Я рад, дорогой господин Костолани, что могу поздравить Вас раньше других с этим прекрасным произведением. Оно принесет венгерскому имени, глашатаями которого были столь многие от Петефи и Араня до Ади и Жигмонда Морица, новую славу и поможет Вашему собственному, столь недавно ставшему известным имени ярче засиять среди тех имен, которые определяют сегодня духовную культурную жизнь Европы.

Томас Манн.

 

Дежё Костолани и его Нерон

Имя римского императора Нерона (правил в 54—68 гг.) известно каждому образованному человеку и вызывает теперь почти у всех одинаковые ассоциации, сжато сформулированные в заголовке появившегося в 1922 г. романа венгерского писателя Дежё Костолани (1885 — 1936) «Нерон, кровавый поэт». В самом деле, начиная с античности Нерона изображают безжалостным тираном, уничтожившим самых близких ему людей: мать и двух жен, своего воспитателя Сенеку и сводного брата Британика, бесчисленных друзей, не говоря уже о множестве неприязненно относившихся к нему или случайно подвернувшихся под руку римлян. Христиане осудили Нерона, приписав ему начало гонений на новую религию, римские историки, среди которых был и гениальный писатель Тацит, поставили Нерону в вину расправу с благороднейшими людьми, с аристократами по крови и духу.
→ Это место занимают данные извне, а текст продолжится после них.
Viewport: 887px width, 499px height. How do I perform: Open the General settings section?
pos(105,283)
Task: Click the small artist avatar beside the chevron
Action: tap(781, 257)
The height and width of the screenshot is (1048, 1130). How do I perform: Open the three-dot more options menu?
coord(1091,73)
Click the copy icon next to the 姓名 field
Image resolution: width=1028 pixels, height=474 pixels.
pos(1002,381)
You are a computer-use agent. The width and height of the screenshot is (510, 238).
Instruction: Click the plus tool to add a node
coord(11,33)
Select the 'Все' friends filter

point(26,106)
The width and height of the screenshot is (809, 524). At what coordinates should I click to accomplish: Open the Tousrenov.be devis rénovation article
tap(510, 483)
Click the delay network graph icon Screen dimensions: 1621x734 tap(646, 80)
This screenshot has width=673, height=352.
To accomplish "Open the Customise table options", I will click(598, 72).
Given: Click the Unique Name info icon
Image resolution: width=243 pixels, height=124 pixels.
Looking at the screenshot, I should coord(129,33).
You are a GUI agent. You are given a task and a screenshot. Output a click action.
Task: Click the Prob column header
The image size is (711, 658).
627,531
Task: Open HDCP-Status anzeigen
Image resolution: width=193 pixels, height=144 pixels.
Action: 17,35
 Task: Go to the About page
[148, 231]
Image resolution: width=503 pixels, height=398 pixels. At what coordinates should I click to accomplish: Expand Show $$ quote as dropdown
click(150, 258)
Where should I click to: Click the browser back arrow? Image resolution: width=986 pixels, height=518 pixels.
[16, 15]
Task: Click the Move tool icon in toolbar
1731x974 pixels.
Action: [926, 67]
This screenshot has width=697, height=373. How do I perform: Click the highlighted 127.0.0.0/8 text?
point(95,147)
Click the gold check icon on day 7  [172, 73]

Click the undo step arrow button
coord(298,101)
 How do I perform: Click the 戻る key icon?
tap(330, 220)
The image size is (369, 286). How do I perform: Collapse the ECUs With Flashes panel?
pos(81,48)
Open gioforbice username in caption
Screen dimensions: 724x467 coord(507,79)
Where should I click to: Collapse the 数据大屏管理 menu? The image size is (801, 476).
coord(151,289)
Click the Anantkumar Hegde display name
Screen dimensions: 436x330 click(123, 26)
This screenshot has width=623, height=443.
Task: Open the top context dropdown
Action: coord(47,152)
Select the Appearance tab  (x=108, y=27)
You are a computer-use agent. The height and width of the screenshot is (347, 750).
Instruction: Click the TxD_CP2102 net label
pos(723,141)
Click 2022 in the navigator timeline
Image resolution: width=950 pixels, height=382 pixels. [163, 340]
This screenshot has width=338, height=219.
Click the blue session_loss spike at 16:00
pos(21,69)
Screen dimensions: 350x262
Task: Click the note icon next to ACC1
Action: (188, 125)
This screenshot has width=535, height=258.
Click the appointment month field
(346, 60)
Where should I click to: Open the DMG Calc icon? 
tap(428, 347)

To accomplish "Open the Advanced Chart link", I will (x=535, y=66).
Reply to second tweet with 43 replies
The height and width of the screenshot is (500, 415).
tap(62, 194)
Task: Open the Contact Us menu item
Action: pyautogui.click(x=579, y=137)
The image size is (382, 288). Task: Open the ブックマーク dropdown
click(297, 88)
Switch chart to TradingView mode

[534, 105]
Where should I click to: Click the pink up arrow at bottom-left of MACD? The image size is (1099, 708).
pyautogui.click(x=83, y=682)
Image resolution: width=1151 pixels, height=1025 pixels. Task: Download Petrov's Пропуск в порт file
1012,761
Более того: Нероном владела еще и иная страсть, представлявшаяся подчас не менее гибельной, — ложный артистизм, убежденность в своем высоком духовном призвании, — которая гнала его на сцену, заставляла публично петь под аккомпанемент кифары, выступать в состязаниях колесничих, сочинять торжественные речи и даже — если поверить слухам, сохраненным у Тацита, — толкнула на поджог Рима, на месте которого Нерон будто бы замышлял воздвигнуть новый город, собираясь дать ему свое имя.
А.Каждан

Судьба Нерона в романе Костолани как будто бы не выходит за рамки его семьи. Примечательно, что Костолани — в отличие, скажем, от Фейхтвангера, также обращавшегося к римской теме, к тому же хронологически близкой к правлению Нерона, — неохотно отрывается от семьи императора («принцепса») и близких к императору лиц. Агриппина — мать Нерона, Октавия и Поппея Сабина — его жены, Клавдий — приемный отец Нерона, Британик — сын Клавдия, сводный брат Нерона, Бурр и Сенека — воспитатели Нерона, наконец, его рабы и вольноотпущенники, его нянька — вот «семейный круг», за жизненными путями которого следит венгерский писатель.

* * *

В романе есть такая сцена: после отвратительного празднества, на котором Нерон был признан победителем в состязании актеров, Сенека возвращается домой и возле храма Юпитера неожиданно встречает своего родственника — поэта Лукана. Лукан хохочет — в беспомощном и нудном актерстве Нерона, в жалком сервилизме судей, возложивших венок на голову императора, он видит только предмет для осмеяния. Но Сенека не может смеяться. «Нет, ты не знал его раньше, — робко, со старческим умилением сказал Сенека. — Я же его воспитывал. Посмотрел бы ты на него, когда ему было пятнадцать лет; он учился, и верил, и стремился к чему-то, как прочие люди. Как ты и я». И в самом деле, когда Нерон появляется на первых страницах романа, кажется, что симпатии Костолани принадлежат ему. «Его кроткое румяное личико обрамляли белокурые волосы, по-мальчишески зачесанные на лоб. Он пришел с улицы, и после яркого солнечного света сейчас в полумраке у него рябило в глазах; из-за близорукости он ступал осторожно. Мечтательные голубые глаза были подернуты поволокой.» Таким мы в первый раз видим Нерона (мы еще даже не знаем, что это Нерон, — имя не названо), и образ тихого, близорукого мальчика как будто бы совпадает с тем, каким его увидел Сенека. Но перевернем несколько десятков страниц — и мы поймем, что первое впечатление было ложным. Это — внешнее, «чужое», не авторское восприятие Нерона. «Нерон, — замечает Костолани, — почти не занимался государственными делами, однако слыл (курсив мой. — А.К. ) хорошим правителем. Его бездушие принимали за милосердие, безразличие — за доброту. Он «слыл» хорошим, его «принимали» за хорошего, — но уже и тогда, в самом начале его правления, когда Агриппина еще надеялась сделать из семнадцатилетнего Нерона послушное орудие своего властолюбия, он уже не был хорошим.» Но ведь его воспитывал Сенека, выдающийся философ и писатель, один из образованнейших людей на всем протяжении римской истории, и если поверить Сенеке, он учился, верил и стремился к какой-то неосознанной цели, — как же в таком случае из юноши с мечтательными глазами вырос бездушный и безразличный, то есть лишенный нравственных принципов человек, сделавшийся очень скоро способным на любое преступление ради того, чтобы удовлетворить свое тщеславие или развеять гнетущую его скуку?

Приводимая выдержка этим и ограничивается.